Theater for the New City |
I feel as though I am discovering an entirely new realm of New
York actors. As with almost anything beyond the Pale of Broadway, it was worth
going to see "The Politics of Gender" because of the cast whose
professional capabilities could not be hidden in a small theatre where the
audience sits three feet from the stage. Two long-standing professionals on the
O-O-O-O-B theatre world shone in this production: Taylor Graves, whose
technique was as strong as her presence; she is a literally luminous beauty who
acts with her eyes as much as anything else and brings her character fully into
being in the most literal sense, and Linus Gelber a brilliant Danny De Vito
lookalike, who has been in everything, for years, who was cast as Lady
Bracknell before it became common to put a man in the role and is a star of the
continuing theatre soap opera "It's getting Tired Mildred". The play,
a dated Italian thriller, was as amusing as it was predictable. The killer was
who I thought it was and not the main suspect who turned out not to exist.
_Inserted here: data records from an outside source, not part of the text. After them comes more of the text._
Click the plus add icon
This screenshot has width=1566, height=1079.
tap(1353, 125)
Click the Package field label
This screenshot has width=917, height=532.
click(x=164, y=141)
Even
so, it was fun to see a production which opened with a corpse being removed
from the scene of the crime (though the lucky cast member with that roll-off
role was not actually credited on the playbill) and the "film noir"
script was only enhanced by the sounds of street life going on outside on 10th Street: cops yelling, radios blaring, sirens wailing, all
of which was so pertinent that at first I thought it was a sound track until
the inevitable irruption of a cellphone inside the theatre made me realise that
all that noise was but the intrusion of the real world.